Stored data.
[Start of section]

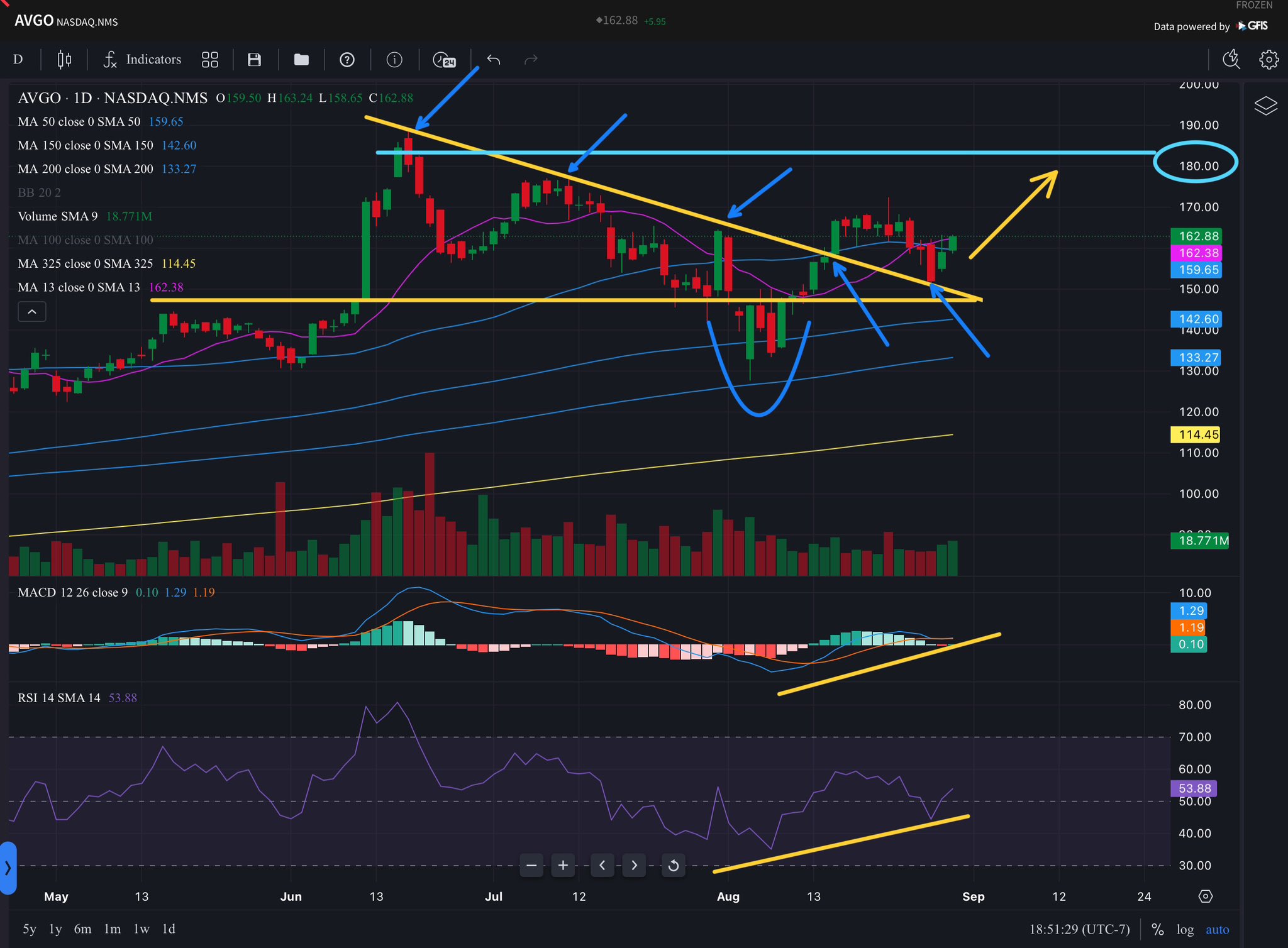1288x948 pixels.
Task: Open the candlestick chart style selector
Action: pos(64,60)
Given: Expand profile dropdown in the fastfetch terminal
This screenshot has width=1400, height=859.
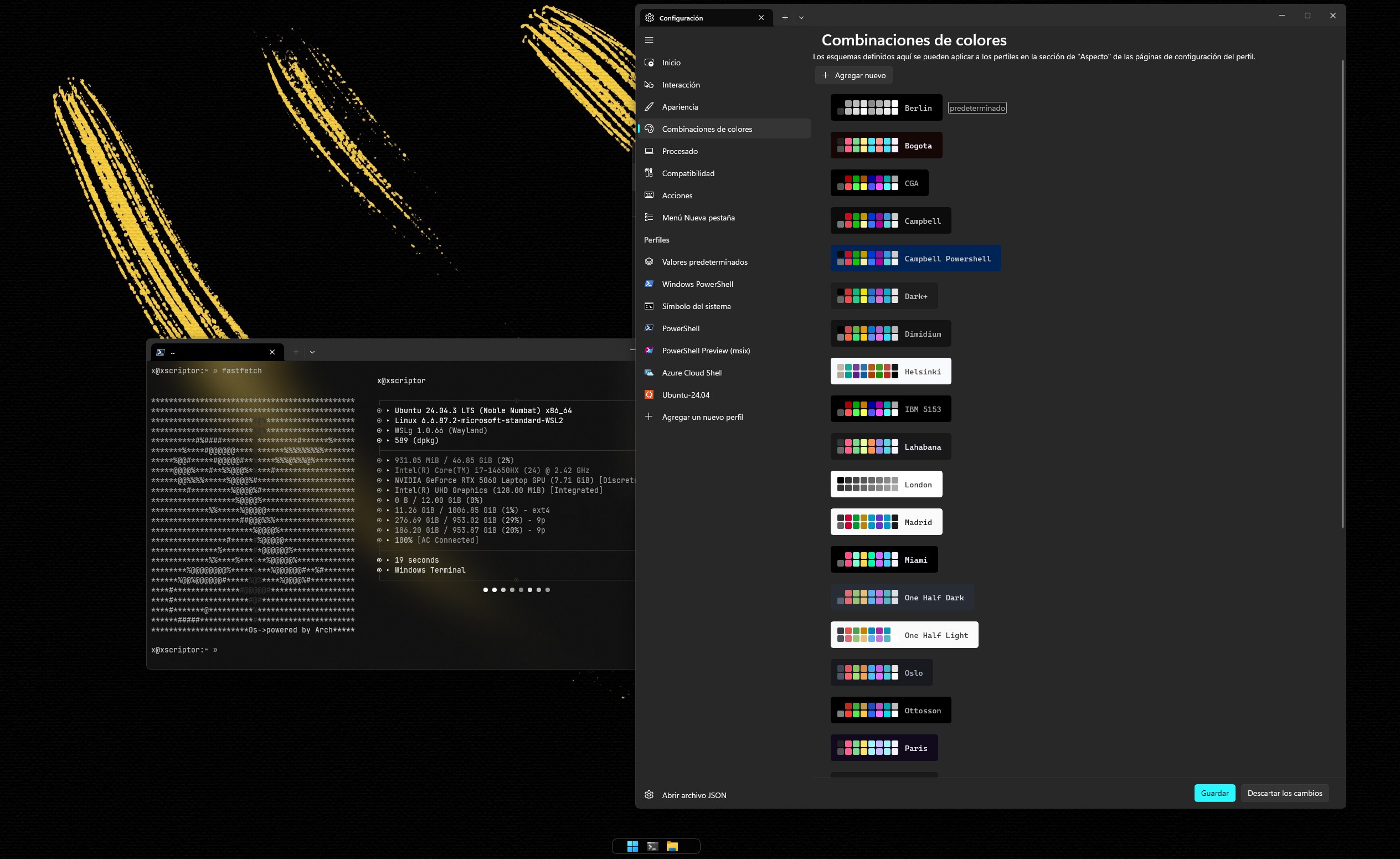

[End of section]

YOUR ASSIGNMENT. Write out only the lines from the one that contains "Given: Expand profile" through the last line of the records above, both included, word for word and without the pictures.

EXERCISE OUTPUT.
Given: Expand profile dropdown in the fastfetch terminal
This screenshot has width=1400, height=859.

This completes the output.